K2 was named in part as a tribute to Maycock’s love of skiing. His duties also include helping Maycock get to the hill during the winter.

K2 gets Maycock’s equipment, which includes a sit ski and outriggers, and then pushes him through the snow in his wheelchair to the lift line.

"And very eagerly so," said Maycock, who can see the shadow of K2’s tail wagging from behind.

"He doesn’t get any treats, just a pat on the head."

At the end of a ski day, K2 greets Maycock with a bottle of water at the bottom of the hill.

K2, one of the highest mountains in the world, is a fitting name for another reason.

"I think of K2 as a high point in my life," said Maycock.

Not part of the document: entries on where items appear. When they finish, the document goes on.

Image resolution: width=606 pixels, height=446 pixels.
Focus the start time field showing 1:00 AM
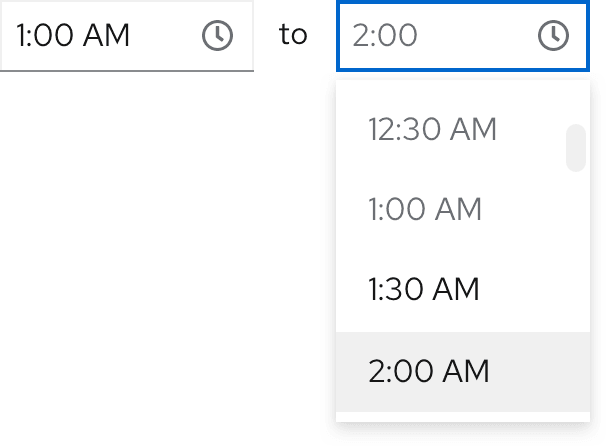point(100,36)
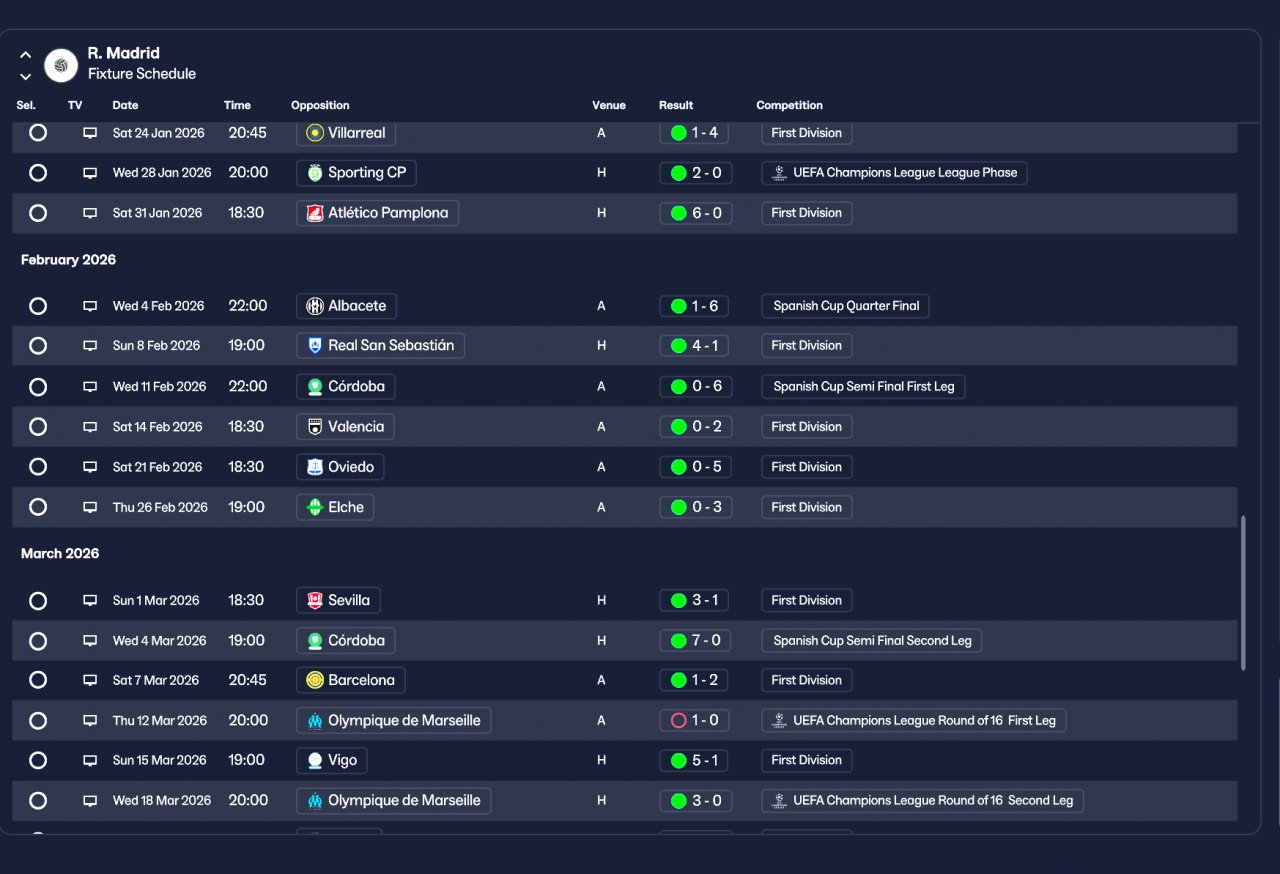Click the Result column header

point(676,105)
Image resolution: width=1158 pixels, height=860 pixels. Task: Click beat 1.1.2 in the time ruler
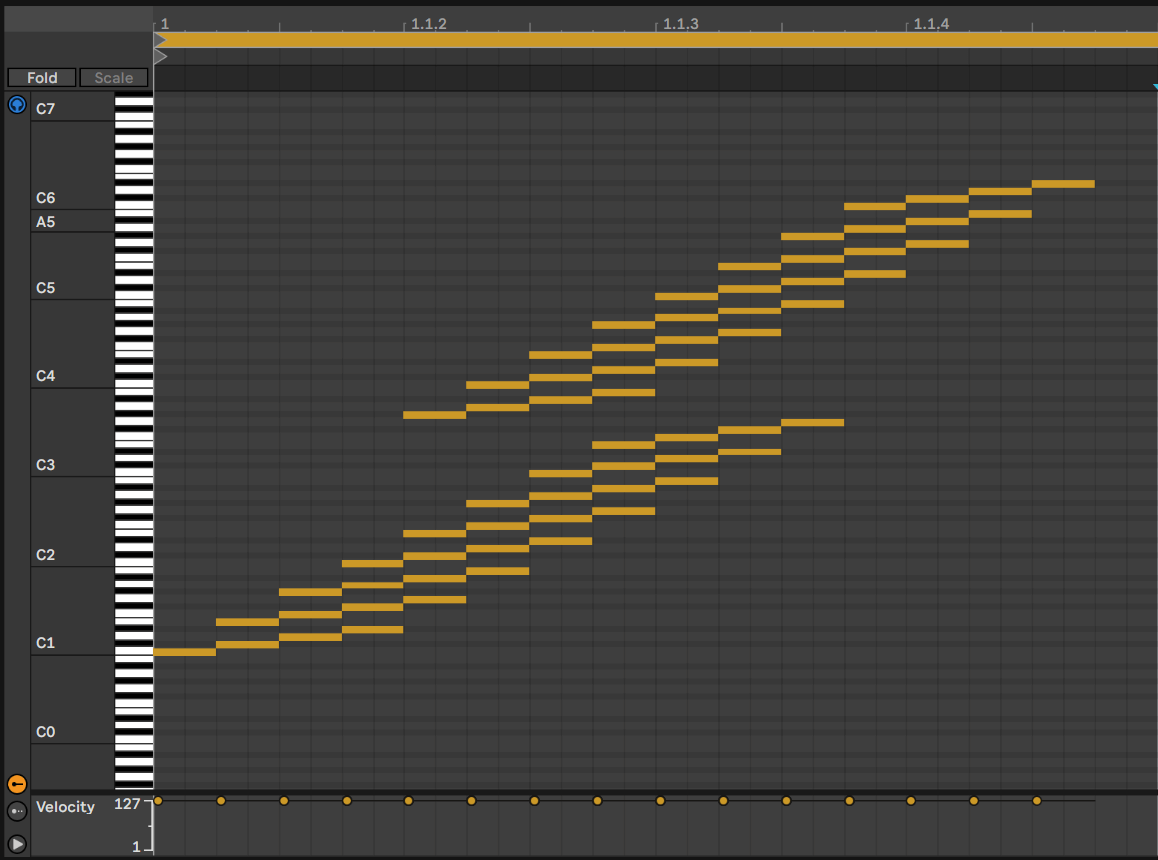click(x=428, y=24)

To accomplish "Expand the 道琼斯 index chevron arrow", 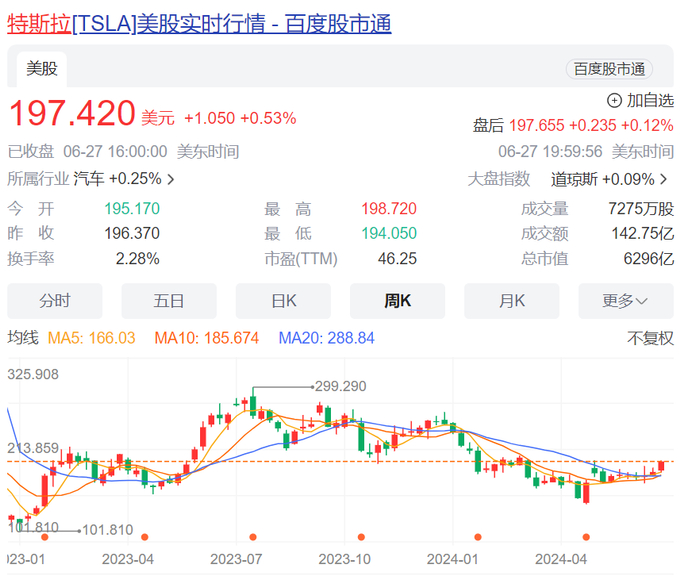I will tap(663, 179).
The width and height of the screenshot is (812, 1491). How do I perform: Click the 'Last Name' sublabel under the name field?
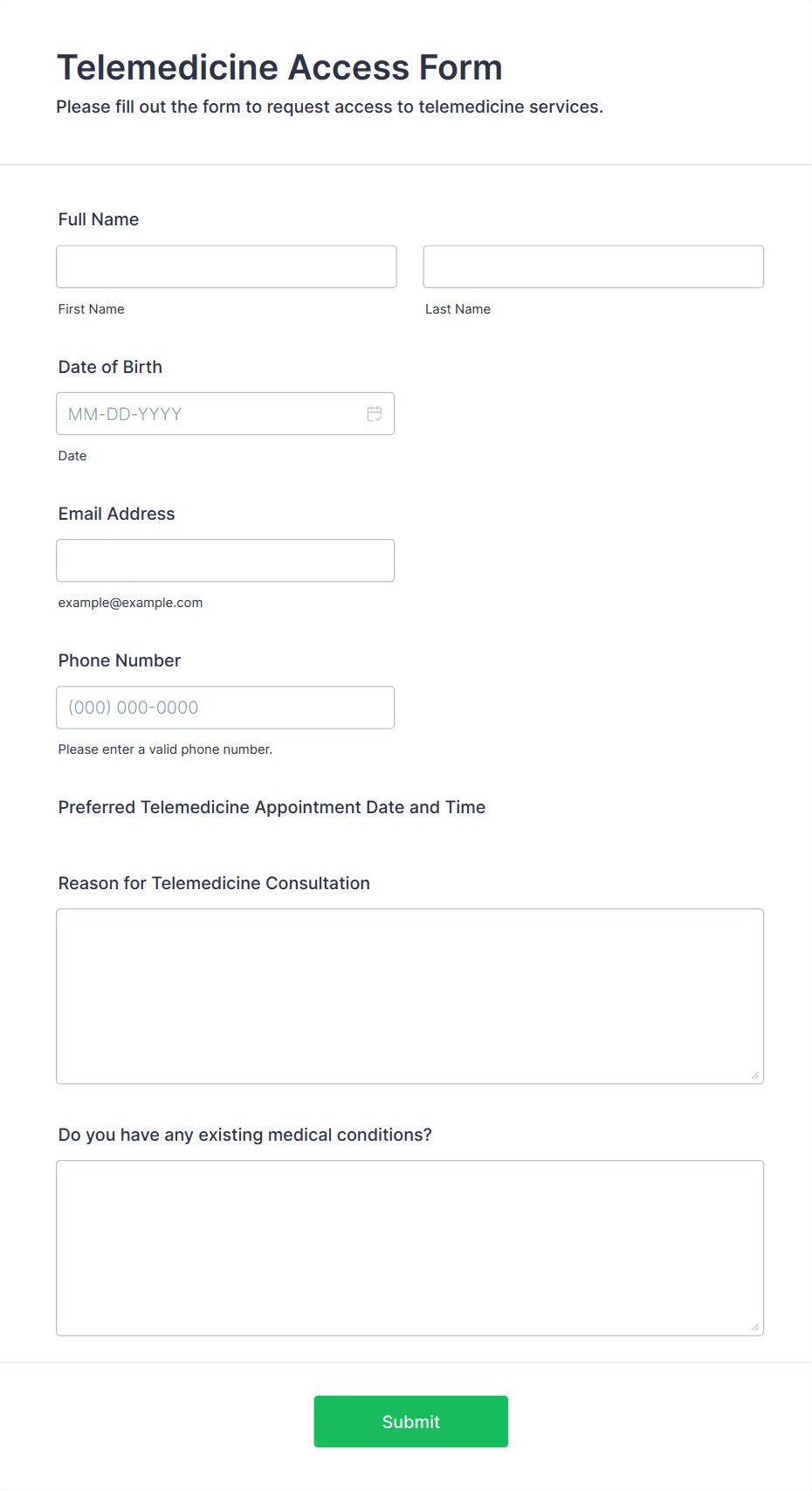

Maycock began K2’s training when he was about three months old and brought in a professional trainer, Patty Szafranski, to teach him how to behave in public places, like not barking in a store or restaurant.

The Pacific Kennel Club dog show has had an annual hero dog every year since it began six years ago.

"We will continue to do (the award) until we run out of heroes," said Price.

While K2 may not be the prettiest at the show or the most obedient or the most agile, he is the most heroic and will be invited to attend as an ambassador to the other dogs.

"This really is a hero dog," said Price, who has been in the business for the past 25 years.

Price is expecting more dog entries and spectators at the dog show this year because the agility contest, which involves an obstacle course, is new.

She is expecting 300 to 400 dogs each day, drawing about 500 spectators.

There are four major awards in the agility contest and three major awards in both the obedience and confirmation (beauty) contests.

The dog show takes place at Exhibition Park in Abbotsford from Aug. 23 to 25. K2 will be honoured at noon on Aug. 24.